Sara Lauro receives a lot of help and support from her family.

Sara Lauro was diagnosed with multiple sclerosis six years ago. She had experienced symptoms for 20 years, but tests routinely yielded no results.

One day, Lauro developed vertigo, which usually results from a problem with the nerves and structures of the balance mechanism. Her neurologist swiftly booked an MRI scan, and the diagnosis soon followed. Lauro had MS.

"The diagnosis was hard to swallow," said Lauro. "It took about a year to stop thinking every minute of every day about MS."

Once cured of vertigo, Lauro said she experienced next to no symptoms. She made a conscious effort to refrain from wondering if any ailment could be related to MS. "A cold can just be a cold, or if I tripped it was due to me losing my balance." she commented. "Attributing it to MS is my last resort."

She began to approach MS positively.

"You stop thinking about it and live your life each day in a positive way, she said. "Positive thinking is a wonderful thing"

Lauro has the relapsingremitting type of MS, characterized by clearly defined attacks (relapses) followed by complete or partial recovery (remissions). While she had no relapses for five years, last year she developed diplopia, commonly known as double vision.

Dealing with the relapse required patience, since doctors couldn't determine how long diplopia would last. It lasted 10 months.

Upon recovery, Lauro returned to work. She said colleagues were surprised to see her back at the office, since people commonly don't return from long-term disability leave.

She said she was lucky to be able to modify her position. She is on a modified work schedule, and switched to a less demanding position. She reported feeling grateful her employer has been accommodating. "They've been very good to me - very patient and understanding," she commented.

MS does make Sara very tired. "All of us, regardless if we have MS, feel some level of tiredness or fatigue at some point in our lives. But the fatigue associated with MS is a different type of 'normal' tiredness." she said. "Every cell of your body is working so hard to control the disease."

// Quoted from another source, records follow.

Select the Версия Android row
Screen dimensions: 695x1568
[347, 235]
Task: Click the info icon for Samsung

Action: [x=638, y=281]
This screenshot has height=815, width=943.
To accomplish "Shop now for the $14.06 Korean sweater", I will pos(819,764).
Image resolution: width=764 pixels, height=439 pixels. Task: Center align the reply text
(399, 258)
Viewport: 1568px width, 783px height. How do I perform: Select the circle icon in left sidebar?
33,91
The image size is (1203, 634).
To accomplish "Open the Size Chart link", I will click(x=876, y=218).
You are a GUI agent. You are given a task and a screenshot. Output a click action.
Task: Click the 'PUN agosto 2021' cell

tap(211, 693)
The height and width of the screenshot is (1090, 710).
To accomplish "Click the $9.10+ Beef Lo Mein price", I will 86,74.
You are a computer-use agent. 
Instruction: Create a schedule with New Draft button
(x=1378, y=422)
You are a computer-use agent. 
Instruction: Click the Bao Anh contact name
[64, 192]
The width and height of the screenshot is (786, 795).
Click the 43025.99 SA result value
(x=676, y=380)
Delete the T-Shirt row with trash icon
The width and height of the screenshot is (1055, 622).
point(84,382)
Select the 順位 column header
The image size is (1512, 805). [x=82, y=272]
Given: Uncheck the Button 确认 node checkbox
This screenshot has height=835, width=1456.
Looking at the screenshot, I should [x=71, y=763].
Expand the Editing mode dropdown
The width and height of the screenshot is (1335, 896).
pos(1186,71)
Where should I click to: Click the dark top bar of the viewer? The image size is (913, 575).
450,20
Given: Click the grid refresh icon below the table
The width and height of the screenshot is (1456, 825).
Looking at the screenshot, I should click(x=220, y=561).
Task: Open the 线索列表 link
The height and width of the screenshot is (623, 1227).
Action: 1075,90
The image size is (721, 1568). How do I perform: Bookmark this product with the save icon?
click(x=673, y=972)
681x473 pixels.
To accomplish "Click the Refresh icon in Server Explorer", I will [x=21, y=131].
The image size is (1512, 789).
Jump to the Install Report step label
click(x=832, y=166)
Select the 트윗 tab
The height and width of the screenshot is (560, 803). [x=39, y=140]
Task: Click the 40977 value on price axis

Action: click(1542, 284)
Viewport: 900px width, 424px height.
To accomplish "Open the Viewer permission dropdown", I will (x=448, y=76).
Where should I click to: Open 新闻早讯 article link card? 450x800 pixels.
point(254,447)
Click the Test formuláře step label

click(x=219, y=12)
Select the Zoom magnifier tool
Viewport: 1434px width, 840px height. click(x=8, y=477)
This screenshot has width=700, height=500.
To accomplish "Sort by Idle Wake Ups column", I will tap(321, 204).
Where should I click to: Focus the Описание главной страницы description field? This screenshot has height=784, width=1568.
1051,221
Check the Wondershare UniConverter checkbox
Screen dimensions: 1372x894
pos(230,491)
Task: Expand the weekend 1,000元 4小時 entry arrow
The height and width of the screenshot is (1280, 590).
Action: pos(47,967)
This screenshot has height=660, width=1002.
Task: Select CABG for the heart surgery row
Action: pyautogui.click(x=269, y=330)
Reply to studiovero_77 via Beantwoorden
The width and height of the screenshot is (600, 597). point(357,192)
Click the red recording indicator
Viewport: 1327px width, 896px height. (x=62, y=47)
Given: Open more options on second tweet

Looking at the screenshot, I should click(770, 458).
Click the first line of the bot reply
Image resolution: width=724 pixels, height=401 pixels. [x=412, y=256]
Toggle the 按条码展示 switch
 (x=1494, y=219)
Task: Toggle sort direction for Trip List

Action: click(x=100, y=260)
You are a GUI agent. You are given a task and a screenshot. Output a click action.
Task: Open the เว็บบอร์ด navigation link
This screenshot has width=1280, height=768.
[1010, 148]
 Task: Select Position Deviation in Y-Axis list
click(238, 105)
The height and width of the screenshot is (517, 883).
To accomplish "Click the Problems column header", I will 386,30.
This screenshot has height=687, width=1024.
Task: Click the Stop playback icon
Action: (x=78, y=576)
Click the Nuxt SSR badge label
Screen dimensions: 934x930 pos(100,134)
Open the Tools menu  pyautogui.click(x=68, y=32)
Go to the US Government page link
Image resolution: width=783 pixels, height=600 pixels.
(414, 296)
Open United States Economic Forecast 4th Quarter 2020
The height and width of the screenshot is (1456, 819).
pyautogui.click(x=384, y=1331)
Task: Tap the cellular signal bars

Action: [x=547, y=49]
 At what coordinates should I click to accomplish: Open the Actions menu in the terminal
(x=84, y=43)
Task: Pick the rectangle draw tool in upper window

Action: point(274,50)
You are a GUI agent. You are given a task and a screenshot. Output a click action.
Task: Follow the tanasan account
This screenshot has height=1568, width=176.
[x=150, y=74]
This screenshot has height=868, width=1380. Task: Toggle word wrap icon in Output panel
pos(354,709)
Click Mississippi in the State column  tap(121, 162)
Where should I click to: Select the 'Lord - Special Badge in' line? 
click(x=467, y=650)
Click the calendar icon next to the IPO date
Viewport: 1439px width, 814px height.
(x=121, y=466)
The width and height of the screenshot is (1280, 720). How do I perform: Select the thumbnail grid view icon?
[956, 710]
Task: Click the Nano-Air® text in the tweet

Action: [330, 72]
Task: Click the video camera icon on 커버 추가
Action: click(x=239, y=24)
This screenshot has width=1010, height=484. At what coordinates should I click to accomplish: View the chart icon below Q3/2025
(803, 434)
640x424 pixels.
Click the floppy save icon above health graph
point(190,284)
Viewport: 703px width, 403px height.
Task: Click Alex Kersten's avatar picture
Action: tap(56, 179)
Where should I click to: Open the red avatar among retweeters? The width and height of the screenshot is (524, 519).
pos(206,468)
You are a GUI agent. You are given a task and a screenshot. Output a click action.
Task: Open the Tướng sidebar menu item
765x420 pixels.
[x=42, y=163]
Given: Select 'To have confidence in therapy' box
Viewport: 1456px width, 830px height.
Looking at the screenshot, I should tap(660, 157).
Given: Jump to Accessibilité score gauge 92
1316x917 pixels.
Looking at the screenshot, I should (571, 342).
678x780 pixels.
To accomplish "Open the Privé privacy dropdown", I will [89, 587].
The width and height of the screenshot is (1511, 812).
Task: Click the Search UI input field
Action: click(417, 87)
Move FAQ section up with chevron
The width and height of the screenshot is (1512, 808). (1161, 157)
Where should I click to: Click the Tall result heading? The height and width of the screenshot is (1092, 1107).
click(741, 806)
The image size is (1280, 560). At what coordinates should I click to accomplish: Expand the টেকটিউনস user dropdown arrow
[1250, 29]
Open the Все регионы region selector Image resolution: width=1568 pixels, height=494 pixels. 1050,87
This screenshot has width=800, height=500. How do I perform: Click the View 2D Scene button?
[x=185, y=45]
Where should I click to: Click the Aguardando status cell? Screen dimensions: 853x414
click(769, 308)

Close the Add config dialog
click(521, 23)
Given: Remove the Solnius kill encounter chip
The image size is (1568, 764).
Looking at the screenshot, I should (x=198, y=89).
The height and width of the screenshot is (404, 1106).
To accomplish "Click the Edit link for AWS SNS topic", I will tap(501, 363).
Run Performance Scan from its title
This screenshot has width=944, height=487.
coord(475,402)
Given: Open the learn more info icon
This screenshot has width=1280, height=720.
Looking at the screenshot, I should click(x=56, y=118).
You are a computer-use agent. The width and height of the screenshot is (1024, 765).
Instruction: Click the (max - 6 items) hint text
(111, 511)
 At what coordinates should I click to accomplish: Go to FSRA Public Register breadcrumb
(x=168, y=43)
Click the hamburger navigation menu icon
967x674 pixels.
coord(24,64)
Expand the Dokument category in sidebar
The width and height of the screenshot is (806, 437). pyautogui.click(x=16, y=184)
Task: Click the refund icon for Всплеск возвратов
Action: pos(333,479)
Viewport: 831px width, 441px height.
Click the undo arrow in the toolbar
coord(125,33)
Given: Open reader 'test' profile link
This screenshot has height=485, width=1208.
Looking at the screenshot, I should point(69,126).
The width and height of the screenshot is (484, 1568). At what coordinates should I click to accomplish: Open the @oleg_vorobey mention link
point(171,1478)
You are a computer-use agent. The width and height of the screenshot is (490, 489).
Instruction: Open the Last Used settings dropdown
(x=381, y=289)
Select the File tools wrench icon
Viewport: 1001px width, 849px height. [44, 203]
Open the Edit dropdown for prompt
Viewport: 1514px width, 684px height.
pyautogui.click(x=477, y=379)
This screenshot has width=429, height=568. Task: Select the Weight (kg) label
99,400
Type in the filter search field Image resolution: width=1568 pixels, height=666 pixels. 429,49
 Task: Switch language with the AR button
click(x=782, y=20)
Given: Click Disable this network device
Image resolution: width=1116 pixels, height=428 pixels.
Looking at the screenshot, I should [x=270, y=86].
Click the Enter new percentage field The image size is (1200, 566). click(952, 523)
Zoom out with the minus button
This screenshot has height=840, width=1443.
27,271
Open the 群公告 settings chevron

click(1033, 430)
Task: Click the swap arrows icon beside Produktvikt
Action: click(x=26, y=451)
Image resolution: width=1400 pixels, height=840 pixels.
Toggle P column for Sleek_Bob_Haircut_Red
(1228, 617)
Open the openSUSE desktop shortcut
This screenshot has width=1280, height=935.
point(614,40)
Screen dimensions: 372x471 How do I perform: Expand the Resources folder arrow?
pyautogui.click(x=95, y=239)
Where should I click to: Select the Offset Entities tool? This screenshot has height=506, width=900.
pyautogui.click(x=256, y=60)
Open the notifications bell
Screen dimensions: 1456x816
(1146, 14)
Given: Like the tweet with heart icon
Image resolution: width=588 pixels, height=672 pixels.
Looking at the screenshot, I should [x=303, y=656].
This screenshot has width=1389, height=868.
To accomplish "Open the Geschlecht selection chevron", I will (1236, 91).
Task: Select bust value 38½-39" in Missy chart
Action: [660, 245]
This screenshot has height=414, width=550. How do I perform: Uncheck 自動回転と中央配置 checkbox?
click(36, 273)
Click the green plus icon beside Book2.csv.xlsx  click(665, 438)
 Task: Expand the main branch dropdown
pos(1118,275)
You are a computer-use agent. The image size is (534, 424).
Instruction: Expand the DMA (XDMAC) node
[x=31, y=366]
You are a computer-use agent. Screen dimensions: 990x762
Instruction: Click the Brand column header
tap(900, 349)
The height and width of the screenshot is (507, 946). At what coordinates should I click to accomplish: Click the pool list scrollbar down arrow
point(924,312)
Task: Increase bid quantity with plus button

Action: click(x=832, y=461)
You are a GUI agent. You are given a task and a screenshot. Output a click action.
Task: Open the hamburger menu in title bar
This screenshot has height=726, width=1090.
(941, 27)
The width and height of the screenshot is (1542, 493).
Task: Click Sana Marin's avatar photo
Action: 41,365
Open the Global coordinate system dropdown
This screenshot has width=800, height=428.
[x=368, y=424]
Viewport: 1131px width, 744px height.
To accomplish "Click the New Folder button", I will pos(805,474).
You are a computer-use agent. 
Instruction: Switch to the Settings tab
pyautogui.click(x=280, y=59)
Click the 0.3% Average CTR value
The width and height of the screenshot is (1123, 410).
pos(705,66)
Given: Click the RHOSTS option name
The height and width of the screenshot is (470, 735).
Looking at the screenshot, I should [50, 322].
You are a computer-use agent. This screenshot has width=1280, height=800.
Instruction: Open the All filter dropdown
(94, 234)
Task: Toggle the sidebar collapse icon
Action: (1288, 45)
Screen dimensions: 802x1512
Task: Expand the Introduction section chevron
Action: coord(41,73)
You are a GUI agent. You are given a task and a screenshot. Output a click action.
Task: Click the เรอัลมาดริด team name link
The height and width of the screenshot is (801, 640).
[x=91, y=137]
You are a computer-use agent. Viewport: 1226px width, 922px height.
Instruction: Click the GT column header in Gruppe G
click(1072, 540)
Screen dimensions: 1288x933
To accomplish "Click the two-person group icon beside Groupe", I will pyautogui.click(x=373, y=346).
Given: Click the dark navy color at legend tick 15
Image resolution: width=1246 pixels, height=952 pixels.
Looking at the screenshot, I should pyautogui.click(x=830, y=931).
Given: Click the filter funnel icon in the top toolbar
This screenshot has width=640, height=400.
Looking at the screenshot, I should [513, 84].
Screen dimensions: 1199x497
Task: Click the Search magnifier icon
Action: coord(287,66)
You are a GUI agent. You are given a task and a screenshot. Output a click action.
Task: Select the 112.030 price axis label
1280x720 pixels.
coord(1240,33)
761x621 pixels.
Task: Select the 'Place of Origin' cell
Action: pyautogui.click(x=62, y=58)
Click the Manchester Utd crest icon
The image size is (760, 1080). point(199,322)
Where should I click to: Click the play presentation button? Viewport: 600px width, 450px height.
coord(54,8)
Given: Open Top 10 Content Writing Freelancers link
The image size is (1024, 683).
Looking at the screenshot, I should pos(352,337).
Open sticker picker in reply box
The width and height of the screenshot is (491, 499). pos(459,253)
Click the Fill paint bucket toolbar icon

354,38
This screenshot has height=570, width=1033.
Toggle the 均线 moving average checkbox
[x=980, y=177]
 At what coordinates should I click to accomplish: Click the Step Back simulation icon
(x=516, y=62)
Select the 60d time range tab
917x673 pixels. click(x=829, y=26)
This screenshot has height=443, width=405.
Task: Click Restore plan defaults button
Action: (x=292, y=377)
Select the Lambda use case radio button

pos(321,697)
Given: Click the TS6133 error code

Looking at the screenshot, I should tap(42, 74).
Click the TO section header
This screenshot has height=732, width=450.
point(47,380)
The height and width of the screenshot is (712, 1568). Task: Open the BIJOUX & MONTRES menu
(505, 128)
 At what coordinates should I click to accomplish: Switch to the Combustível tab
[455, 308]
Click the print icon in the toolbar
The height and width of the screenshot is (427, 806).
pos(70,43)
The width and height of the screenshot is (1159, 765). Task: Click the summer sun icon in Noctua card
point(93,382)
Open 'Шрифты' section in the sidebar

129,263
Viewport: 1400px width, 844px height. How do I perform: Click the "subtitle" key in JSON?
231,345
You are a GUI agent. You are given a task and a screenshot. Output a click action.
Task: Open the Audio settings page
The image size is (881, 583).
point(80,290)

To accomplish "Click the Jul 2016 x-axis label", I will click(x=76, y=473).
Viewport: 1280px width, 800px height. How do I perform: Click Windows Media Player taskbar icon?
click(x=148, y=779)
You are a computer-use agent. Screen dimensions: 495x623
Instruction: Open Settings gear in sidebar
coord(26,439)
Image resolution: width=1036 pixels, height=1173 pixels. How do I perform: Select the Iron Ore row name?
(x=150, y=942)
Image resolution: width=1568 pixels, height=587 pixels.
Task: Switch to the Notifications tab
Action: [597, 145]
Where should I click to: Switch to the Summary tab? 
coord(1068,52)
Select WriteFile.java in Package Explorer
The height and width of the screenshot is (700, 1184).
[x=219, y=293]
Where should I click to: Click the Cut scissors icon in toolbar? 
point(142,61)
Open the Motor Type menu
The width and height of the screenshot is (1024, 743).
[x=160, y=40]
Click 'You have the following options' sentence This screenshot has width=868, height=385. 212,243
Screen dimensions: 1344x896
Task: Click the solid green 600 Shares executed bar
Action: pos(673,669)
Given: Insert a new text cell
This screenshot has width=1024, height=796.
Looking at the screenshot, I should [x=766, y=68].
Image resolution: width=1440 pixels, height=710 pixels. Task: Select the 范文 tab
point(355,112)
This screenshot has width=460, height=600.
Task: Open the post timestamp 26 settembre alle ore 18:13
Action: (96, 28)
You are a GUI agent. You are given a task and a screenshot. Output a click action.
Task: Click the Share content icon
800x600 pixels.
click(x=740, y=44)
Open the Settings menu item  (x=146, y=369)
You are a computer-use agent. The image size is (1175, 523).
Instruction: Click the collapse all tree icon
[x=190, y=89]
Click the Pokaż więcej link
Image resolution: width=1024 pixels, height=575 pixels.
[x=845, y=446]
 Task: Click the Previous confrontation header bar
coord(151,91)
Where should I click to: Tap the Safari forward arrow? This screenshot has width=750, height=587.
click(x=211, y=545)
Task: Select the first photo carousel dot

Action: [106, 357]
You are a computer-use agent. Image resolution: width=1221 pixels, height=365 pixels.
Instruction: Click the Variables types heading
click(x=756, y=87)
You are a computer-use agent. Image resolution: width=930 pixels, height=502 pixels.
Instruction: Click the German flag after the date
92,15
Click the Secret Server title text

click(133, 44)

To ward off fatigue, Lauro sometimes takes naps, and admitted she used to feel reluctant to do so. "I felt guilty about taking naps," she said. As a caregiver, she would feel obligated to run the household and look after her son and daughter. But her family has been very supportive and they help whenever they can, she added.

In the past five years, Lauro has been actively involved in the Bolton- Caledon MS support group. Last year, she also became a Board Member of the Brampton-Caledon MS society branch, representing the Bolton group.

At first, Lauro had reservations about joining the group. She said she was hesitant to be confronted with an image of how MS could potentially affect her. "I thought it would be such a downer," she commented.

Then she offered a friend a ride to the monthly support group meetings. "I started staying," she said. Being one of the more mobile people in the group, Lauro began helping out at the meetings.

"It is a great group and a great bunch of people," she remarked. "We all take part in making sure the group is successful.

She also tries to keep members in the loop. Lauro frequently sends e-mails to members with new information related to MS, as well as updates from meetings in the event someone couldn't attend.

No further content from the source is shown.